Ultrastructural changes in the cell envelope of virR-deficient mutant associated with increased vesiculation.

(A) Cryo-electron micrographs of indicated Mtb strains grown in high iron MM. Closed line rectangles were used to calculate grey value profiles of cell envelopes using ImageJ. The dashed line insets within the main micrograph were magnified to show a detailed view of the cell surface. Scale bars are 100 nm in main micrographs and 50 nm in the insets. (B) Density profiles based on grey values of the cross sections marked by solid line rectangles in A. (C) Mean values and standard errors of distances in nm between main cell envelope layers measured in A and C. *P < 0.05 after applying a Tuke’s multiple comparison test. The number of cells analyzed varied from n = 20 (WT), n = 15 (virRmut) and n = 23 (virRmut-C). CM, cytoplasmic membrane; OM, outer membrane; L1, layer 1; L2, layer 2.

Enhanced permeability and vesiculation are linked in the absence of LytR_C solo domain proteins in Mtb.

(A) Uptake of ethidium bromide (EthBr) in the indicated strains, as measured by fluorescence at 590□nm for 65 min. Data are mean and standard deviation of three biological replicates. (B) Sensitivity of the indicated strains to different concentrations of vancomycin as measured by monitoring optical density at 580 nm (OD580) after 7 days. Data are mean and standard deviations of three biological replicated. Errors bars not shown are smaller than symbols. (C) Time course of the incorporation of FDAAs on the indicated strains in both 7H9 and MM as measured by fluorescence. Representative images of both WT and virRmut strains in either 7H9 or MM at 8h after the addition of the FDAA. Data are mean and standard deviations of three biological replicates. The arrow indicates the time at which images were taken. Errors bar not shown are smaller than symbols. (D) immunoblot analysis of cell lysates of two independent conditional mutants (c1 and c2) for virR and cei for the presence of VirR and Cei proteins in cultures incubated with and without anhydrotetracycline (ATc). (E) Nanoparticle tracking analysis (NTA) of EV preparations derived from virR and cei conditional mutants (c2 (virR) and c1 (cei)) obtained from cultures with and without ATc showing number of particles per cm3 determined by Zeta View NTA in three independent EV preparations. Data are presented as mean□±□SEM.

Transcriptional profiling of virRmut showcases systemic alterations in cell wall architecture and metabolism.
*****
Work to complete:
1. Answer these questions from the figure legends, one answer per line, marked like the questions:
(a) What is the scale bar in the magnified insets of the cryo-electron micrographs?
(b) At what wavelength was ethidium bromide uptake measured by fluorescence?
(c) At what time after FDAA addition were the representative images of WT and virRmut taken?
2. Please list each abbreviation that the closing sentence of the first legend in the figure legends defines, along with its meaning.
3. Print the figure legends text exactly from "(A) Cryo-electron micrographs" to "L2, layer 2.".

Dataset:
*****
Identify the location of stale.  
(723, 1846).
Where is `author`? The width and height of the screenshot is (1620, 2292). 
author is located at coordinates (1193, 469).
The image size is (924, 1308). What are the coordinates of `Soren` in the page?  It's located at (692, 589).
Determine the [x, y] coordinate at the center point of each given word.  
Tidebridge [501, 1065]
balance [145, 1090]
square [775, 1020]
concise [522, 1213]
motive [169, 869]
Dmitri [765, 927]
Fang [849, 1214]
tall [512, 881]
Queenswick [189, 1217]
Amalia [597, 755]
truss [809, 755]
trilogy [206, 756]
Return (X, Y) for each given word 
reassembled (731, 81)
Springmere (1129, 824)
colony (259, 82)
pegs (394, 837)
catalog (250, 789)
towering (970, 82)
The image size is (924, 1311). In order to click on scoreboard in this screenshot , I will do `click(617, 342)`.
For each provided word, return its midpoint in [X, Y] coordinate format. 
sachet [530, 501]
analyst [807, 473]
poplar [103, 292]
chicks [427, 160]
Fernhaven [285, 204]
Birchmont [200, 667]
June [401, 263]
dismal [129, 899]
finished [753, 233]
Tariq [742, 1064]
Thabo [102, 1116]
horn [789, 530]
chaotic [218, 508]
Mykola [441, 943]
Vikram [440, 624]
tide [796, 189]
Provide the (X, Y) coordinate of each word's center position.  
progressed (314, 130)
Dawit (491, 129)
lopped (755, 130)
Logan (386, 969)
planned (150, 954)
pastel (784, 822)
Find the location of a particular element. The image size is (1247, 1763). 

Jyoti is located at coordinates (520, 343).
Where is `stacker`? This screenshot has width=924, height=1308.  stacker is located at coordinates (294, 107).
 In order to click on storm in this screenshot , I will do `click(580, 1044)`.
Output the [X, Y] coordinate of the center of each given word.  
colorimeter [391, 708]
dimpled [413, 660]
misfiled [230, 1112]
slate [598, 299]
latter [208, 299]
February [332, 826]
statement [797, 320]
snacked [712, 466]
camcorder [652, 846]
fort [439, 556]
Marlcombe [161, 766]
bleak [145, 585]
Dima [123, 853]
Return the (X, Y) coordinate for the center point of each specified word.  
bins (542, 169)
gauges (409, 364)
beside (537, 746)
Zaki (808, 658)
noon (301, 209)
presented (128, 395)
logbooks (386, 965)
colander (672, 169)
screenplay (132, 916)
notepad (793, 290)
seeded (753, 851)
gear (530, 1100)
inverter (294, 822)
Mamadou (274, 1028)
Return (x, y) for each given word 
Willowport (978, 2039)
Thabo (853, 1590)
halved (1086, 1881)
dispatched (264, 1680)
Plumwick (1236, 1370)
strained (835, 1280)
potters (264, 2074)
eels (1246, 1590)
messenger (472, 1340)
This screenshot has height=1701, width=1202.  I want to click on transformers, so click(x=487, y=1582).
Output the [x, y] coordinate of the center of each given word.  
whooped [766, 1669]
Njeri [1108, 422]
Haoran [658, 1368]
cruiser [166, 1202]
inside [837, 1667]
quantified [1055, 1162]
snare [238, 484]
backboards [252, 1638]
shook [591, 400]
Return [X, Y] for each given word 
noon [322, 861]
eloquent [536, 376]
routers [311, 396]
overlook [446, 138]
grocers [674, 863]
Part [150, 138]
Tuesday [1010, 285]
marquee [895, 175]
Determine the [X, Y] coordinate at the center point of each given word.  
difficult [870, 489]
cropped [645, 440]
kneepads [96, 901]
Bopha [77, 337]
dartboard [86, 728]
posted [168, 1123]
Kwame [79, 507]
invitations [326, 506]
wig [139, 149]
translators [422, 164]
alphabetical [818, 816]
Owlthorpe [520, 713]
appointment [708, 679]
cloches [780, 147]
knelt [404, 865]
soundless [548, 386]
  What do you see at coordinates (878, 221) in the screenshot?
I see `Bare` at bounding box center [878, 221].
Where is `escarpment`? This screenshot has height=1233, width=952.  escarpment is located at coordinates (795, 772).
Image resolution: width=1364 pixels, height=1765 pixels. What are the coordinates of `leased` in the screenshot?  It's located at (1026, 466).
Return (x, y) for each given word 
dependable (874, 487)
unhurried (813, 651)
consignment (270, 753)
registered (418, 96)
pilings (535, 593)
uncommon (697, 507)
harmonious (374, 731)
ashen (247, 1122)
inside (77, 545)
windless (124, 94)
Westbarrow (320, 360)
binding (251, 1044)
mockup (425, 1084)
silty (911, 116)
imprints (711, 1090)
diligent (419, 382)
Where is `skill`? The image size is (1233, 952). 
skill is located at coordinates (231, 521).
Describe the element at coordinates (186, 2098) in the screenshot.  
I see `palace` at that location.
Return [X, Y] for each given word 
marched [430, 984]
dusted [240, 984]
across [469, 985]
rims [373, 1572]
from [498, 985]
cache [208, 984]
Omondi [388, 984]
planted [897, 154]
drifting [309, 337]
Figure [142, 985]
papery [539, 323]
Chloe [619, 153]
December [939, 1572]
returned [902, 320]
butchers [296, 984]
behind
*****
Task-by-task outputs:
1.
(a) 50 nm
(b) 590 nm
(c) 8h

2.
CM, cytoplasmic membrane
OM, outer membrane
L1, layer 1
L2, layer 2

3.
(A) Cryo-electron micrographs of indicated Mtb strains grown in high iron MM. Closed line rectangles were used to calculate grey value profiles of cell envelopes using ImageJ. The dashed line insets within the main micrograph were magnified to show a detailed view of the cell surface. Scale bars are 100 nm in main micrographs and 50 nm in the insets. (B) Density profiles based on grey values of the cross sections marked by solid line rectangles in A. (C) Mean values and standard errors of distances in nm between main cell envelope layers measured in A and C. *P < 0.05 after applying a Tuke’s multiple comparison test. The number of cells analyzed varied from n = 20 (WT), n = 15 (virRmut) and n = 23 (virRmut-C). CM, cytoplasmic membrane; OM, outer membrane; L1, layer 1; L2, layer 2.